■ **Dataset extract**
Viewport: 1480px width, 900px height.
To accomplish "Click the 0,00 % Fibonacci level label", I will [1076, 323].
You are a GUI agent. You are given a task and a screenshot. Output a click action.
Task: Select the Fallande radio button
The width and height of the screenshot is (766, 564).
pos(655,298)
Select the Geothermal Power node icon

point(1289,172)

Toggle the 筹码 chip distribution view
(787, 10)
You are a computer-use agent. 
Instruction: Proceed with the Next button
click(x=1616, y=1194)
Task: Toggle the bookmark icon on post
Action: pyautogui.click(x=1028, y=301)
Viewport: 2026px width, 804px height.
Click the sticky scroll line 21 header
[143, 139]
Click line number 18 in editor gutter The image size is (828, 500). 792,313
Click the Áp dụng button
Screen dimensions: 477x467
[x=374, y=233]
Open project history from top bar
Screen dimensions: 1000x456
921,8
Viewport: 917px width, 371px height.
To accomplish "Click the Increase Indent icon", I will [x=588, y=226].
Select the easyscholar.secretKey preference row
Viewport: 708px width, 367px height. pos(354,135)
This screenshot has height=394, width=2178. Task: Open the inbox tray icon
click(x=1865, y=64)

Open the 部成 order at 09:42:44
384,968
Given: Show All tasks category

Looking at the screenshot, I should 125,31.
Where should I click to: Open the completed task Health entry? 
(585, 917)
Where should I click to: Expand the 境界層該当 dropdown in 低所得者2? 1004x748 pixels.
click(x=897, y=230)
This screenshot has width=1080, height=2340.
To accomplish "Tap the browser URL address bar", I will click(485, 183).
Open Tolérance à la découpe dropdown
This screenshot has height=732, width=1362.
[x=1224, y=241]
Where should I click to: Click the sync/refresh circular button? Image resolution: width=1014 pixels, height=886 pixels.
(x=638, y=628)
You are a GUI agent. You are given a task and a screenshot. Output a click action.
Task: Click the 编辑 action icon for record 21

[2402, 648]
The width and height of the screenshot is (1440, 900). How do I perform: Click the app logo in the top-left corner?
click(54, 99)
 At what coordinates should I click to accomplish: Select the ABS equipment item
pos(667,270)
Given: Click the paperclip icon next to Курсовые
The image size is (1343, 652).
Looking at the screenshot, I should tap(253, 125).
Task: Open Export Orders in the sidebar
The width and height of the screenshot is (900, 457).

■ **Your instructions**
The reply should be a precise retyping of all the data.

■ **Written response**
Viewport: 1480px width, 900px height.
To accomplish "Click the 0,00 % Fibonacci level label", I will [1076, 323].
You are a GUI agent. You are given a task and a screenshot. Output a click action.
Task: Select the Fallande radio button
The width and height of the screenshot is (766, 564).
pos(655,298)
Select the Geothermal Power node icon

point(1289,172)

Toggle the 筹码 chip distribution view
(787, 10)
You are a computer-use agent. 
Instruction: Proceed with the Next button
click(x=1616, y=1194)
Task: Toggle the bookmark icon on post
Action: pyautogui.click(x=1028, y=301)
Viewport: 2026px width, 804px height.
Click the sticky scroll line 21 header
[143, 139]
Click line number 18 in editor gutter The image size is (828, 500). 792,313
Click the Áp dụng button
Screen dimensions: 477x467
[x=374, y=233]
Open project history from top bar
Screen dimensions: 1000x456
921,8
Viewport: 917px width, 371px height.
To accomplish "Click the Increase Indent icon", I will [x=588, y=226].
Select the easyscholar.secretKey preference row
Viewport: 708px width, 367px height. pos(354,135)
This screenshot has height=394, width=2178. Task: Open the inbox tray icon
click(x=1865, y=64)

Open the 部成 order at 09:42:44
384,968
Given: Show All tasks category

Looking at the screenshot, I should 125,31.
Where should I click to: Open the completed task Health entry? 
(585, 917)
Where should I click to: Expand the 境界層該当 dropdown in 低所得者2? 1004x748 pixels.
click(x=897, y=230)
This screenshot has width=1080, height=2340.
To accomplish "Tap the browser URL address bar", I will click(485, 183).
Open Tolérance à la découpe dropdown
This screenshot has height=732, width=1362.
[x=1224, y=241]
Where should I click to: Click the sync/refresh circular button? Image resolution: width=1014 pixels, height=886 pixels.
(x=638, y=628)
You are a GUI agent. You are given a task and a screenshot. Output a click action.
Task: Click the 编辑 action icon for record 21

[2402, 648]
The width and height of the screenshot is (1440, 900). How do I perform: Click the app logo in the top-left corner?
click(54, 99)
 At what coordinates should I click to accomplish: Select the ABS equipment item
pos(667,270)
Given: Click the paperclip icon next to Курсовые
The image size is (1343, 652).
Looking at the screenshot, I should tap(253, 125).
Task: Open Export Orders in the sidebar
The width and height of the screenshot is (900, 457).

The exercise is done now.